Na opinião de Patrícia, vale a pena entrar com um pedido de patente em fase nacional quando o período de 12 meses já está próximo do vencimento. Com isso, há um levantamento mais certeiro sobre o mercado. “Quanta mais fina for a sua análise e quanto mais informações você tiver, melhor você consegue avaliar. Mais tarde, você consegue ter melhores definições estratégicas. Por outro lado, quando a patente já está licenciada, a indústria pode tomar a decisão de nacionalizar nos países de interesse antes do prazo visando uma concessão mais ágil em países europeus, EUA ou Japão em função da previsão de lançamento do produto naquele país, por exemplo”, aponta, frisando que tudo depende do estágio de desenvolvimento da tecnologia e do tempo até o lançamento de um produto.
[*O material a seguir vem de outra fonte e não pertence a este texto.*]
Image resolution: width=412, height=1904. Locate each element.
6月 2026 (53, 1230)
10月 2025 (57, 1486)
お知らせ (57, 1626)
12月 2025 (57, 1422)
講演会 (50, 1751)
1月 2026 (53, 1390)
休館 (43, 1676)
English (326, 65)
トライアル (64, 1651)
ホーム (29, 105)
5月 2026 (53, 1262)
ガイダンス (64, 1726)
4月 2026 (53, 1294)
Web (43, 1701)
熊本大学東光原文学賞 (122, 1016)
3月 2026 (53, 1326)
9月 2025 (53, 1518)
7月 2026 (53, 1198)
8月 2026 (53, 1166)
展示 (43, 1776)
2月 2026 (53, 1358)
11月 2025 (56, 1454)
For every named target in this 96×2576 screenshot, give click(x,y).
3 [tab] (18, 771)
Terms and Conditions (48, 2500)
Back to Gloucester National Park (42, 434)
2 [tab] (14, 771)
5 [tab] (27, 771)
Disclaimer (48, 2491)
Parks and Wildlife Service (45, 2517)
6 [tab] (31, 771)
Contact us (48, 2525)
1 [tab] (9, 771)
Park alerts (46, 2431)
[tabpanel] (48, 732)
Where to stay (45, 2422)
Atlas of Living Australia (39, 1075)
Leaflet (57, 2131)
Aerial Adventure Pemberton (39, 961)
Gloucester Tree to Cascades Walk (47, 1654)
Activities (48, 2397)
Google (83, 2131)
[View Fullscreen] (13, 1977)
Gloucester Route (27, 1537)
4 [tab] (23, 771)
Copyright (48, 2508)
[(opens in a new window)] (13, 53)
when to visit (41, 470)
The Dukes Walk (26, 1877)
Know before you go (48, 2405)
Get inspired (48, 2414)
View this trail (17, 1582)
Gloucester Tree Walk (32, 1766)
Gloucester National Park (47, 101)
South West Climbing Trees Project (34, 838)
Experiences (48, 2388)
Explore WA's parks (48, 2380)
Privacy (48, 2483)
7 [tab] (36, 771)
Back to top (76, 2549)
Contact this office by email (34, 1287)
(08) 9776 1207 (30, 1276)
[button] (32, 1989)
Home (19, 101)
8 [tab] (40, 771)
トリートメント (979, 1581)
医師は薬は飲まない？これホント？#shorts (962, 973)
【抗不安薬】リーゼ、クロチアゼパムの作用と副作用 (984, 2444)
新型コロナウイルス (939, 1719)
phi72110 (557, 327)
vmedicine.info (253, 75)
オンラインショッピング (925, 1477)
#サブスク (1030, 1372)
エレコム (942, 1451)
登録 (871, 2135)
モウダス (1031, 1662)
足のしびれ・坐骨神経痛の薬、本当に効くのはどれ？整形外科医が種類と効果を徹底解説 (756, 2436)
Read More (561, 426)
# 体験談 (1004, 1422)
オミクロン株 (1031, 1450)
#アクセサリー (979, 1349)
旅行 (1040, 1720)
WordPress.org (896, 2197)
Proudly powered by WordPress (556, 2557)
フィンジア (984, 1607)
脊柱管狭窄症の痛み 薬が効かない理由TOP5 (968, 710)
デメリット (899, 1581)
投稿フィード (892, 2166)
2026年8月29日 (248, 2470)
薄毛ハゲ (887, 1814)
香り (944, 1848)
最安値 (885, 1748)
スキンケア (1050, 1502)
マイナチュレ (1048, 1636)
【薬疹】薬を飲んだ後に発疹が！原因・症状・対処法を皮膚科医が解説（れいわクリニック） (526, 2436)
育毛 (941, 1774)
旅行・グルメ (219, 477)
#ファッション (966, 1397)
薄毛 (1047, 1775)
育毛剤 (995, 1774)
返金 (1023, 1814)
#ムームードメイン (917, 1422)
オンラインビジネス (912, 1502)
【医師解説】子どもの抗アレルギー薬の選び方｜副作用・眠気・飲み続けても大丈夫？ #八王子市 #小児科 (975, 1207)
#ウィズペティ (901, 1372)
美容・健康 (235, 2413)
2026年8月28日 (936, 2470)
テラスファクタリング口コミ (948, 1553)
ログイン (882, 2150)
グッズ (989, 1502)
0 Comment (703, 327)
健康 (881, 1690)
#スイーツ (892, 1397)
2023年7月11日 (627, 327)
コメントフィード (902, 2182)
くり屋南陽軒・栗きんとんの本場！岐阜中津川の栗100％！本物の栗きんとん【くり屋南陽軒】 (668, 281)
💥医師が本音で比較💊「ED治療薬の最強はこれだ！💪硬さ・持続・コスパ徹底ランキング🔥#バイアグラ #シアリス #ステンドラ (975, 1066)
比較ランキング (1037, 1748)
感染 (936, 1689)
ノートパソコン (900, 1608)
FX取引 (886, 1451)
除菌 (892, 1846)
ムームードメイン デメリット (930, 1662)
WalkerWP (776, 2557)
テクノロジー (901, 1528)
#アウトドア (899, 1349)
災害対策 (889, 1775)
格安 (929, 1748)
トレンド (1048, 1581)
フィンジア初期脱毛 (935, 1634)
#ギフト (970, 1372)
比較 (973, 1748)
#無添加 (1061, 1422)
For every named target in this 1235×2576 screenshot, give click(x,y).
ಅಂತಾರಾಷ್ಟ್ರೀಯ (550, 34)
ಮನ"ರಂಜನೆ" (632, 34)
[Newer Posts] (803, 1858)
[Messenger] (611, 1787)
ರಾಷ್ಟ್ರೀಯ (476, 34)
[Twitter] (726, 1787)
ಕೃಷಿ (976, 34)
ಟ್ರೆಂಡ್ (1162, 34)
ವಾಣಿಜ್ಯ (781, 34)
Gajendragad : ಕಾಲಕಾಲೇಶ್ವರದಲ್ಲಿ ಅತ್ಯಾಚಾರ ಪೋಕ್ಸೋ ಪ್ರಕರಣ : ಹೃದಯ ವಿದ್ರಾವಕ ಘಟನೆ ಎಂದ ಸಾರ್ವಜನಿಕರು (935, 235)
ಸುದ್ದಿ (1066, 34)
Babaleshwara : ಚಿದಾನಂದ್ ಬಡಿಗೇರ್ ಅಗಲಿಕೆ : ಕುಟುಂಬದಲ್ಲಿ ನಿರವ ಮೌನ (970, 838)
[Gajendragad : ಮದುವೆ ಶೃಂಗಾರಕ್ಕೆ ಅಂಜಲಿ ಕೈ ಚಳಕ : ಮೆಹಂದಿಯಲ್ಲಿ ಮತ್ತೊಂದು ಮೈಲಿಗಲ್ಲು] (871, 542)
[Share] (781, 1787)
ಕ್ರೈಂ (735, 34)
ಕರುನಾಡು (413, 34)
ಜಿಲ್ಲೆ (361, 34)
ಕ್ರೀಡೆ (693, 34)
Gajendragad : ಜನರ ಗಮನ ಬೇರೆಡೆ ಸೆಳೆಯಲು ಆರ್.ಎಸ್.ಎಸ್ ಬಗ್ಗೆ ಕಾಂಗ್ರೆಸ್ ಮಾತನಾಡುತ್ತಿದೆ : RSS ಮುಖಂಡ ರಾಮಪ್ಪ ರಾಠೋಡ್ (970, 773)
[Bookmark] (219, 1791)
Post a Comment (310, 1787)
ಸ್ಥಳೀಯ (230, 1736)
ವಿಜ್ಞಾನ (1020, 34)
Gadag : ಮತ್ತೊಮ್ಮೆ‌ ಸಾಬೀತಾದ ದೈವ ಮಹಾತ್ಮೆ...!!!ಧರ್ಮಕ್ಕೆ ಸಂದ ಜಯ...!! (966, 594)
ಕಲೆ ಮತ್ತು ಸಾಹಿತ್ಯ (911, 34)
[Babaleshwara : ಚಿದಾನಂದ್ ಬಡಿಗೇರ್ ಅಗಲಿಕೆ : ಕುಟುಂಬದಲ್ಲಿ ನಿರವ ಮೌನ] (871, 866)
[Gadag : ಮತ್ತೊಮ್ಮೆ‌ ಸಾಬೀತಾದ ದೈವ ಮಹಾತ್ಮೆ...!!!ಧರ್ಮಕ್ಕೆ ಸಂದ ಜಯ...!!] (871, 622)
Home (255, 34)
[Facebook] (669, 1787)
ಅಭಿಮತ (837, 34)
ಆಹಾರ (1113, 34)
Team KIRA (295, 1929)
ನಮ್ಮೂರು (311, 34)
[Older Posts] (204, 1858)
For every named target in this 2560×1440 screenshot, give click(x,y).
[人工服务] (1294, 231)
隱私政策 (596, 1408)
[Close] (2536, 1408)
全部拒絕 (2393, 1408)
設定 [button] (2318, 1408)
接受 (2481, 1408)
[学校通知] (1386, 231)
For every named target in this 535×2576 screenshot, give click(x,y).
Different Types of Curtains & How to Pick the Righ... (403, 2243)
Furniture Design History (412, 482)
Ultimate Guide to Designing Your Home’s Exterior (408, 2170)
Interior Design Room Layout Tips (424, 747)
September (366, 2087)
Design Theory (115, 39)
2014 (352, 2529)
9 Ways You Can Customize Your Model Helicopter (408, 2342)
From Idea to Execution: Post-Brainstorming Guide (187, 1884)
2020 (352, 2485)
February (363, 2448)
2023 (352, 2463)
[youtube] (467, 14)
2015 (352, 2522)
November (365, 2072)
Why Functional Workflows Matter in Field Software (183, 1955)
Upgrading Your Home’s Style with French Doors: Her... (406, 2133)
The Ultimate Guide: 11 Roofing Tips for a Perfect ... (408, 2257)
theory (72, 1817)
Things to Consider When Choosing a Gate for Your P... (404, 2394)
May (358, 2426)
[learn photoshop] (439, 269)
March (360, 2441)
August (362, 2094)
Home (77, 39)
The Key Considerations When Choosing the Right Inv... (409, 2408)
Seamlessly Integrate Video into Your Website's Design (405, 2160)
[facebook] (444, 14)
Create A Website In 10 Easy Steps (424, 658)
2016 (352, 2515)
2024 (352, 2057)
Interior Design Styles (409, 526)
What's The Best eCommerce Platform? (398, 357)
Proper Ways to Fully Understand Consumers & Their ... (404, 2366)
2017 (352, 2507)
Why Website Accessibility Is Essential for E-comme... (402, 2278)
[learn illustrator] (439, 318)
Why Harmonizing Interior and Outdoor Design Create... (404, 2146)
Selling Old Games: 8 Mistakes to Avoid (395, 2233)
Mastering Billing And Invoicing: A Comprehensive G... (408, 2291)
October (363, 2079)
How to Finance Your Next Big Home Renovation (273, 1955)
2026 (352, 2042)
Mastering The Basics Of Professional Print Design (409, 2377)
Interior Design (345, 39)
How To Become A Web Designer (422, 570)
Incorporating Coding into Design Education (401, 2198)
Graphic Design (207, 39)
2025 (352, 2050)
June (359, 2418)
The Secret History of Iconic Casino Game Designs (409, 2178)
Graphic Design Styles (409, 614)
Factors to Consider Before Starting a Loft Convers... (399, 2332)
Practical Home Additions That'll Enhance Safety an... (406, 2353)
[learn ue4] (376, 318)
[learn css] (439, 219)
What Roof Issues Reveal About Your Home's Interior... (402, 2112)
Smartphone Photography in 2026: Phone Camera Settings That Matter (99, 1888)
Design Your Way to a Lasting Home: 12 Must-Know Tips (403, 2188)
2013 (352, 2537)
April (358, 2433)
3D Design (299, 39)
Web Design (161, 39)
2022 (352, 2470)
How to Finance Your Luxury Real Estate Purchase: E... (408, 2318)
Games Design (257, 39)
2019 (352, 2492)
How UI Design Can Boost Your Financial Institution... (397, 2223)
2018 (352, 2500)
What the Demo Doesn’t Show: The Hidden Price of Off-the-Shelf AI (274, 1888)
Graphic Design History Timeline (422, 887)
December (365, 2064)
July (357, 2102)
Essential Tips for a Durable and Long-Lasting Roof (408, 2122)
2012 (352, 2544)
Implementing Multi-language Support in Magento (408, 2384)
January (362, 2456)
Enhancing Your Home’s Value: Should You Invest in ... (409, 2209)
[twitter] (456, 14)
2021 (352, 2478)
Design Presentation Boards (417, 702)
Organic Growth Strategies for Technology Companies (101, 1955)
Agroindústria internacional vai se beneficiar de aditivo natural

A concessão na Europa e nos Estados Unidos da patente para uma micropartícula composta por óleos essenciais de capim-limão e palmarosa, que pode ser empregada como um aditivo nutricional às rações de suínos, possibilitando o controle de doenças ocasionadas por enterobactérias, é um dos casos de proteção internacional bem-sucedidos da Unicamp. O pedido de patente foi depositado junto ao Instituto Nacional da Propriedade Industrial (INPI) em 2012 e no PCT em 2013. Após estratégia traçada junto à empresa licenciada, a tecnologia pode ser explorada na Europa e nos Estados Unidos.

“A tecnologia permite substituir antimicrobianos sintéticos usualmente utilizados como promotores de crescimento animal, e pelos quais as bactérias já adquiriram resistência, por um aditivo natural. Consequentemente, proporcionará o fornecimento de carne de suíno mais segura para o consumidor e um passo real no combate à resistência microbiana a drogas”, revela a professora Marta Cristina Teixeira Duarte, do Centro Pluridisciplinar de Pesquisas Químicas, Biológicas e Agrícolas (CPQBA) e inventora responsável pelos estudos.

Uma vez que a micropartícula é composta por óleos naturais, trata-se de uma tecnologia verde e que surge como alternativa ao uso de medicamentos. “São países que buscam a substituição dos antibióticos e promotores de crescimento tradicionais pelos ativos obtidos de fontes naturais, visando menor resíduos nos produtos derivados [carne, leite e ovos]”, explica Marta.

A docente defende que, desde o início dos estudos, já se vislumbrava a possibilidade de inserir a tecnologia no mercado internacional. “Vários dos antimicrobianos sintéticos utilizados para este fim já foram abolidos, inicialmente na União Europeia (desde 1998), depois no Brasil e mais recentemente nos EUA, sendo que a tendência mundial é que se exclua totalmente essa prática”, revela.

“O licenciamento da tecnologia e a concessão no Exterior é um fator de estímulo para o trabalho de docentes e pesquisadores da Universidade, além de salientar a excelência da Unicamp em inovação tecnológica”, completa Marta.

“Nós já sabíamos, desde o início, que esta tecnologia seria de interesse internacional, até porque se trata de um fármaco, com aplicação animal. As tecnologias farmacêuticas, normalmente, têm apelo internacional”, ressalta a diretora de Parcerias da Inova Unicamp. O desenvolvimento da micropartícula se deu por meio de uma parceria com uma empresa que atua no ramo de saúde animal. A tecnologia foi licenciada em caráter exclusivo para esta mesma empresa em 2014. Este ano, os inventores estão sendo premiados na categoria “Patente Concedida” no Prêmio Inventores.

Também participaram do desenvolvimento da micropartícula os pesquisadores Glyn Mara Figueira, Rodney Alexandre Rodrigues, Benício Pereira, Mary Ann Foglio, João Ernesto de Carvalho e Ana Lúcia Tasca Góis Ruiz. A Fundação de Amparo à Pesquisa do Estado de São Paulo (Fapesp) apoiou a realização das pesquisas que resultaram na tecnologia.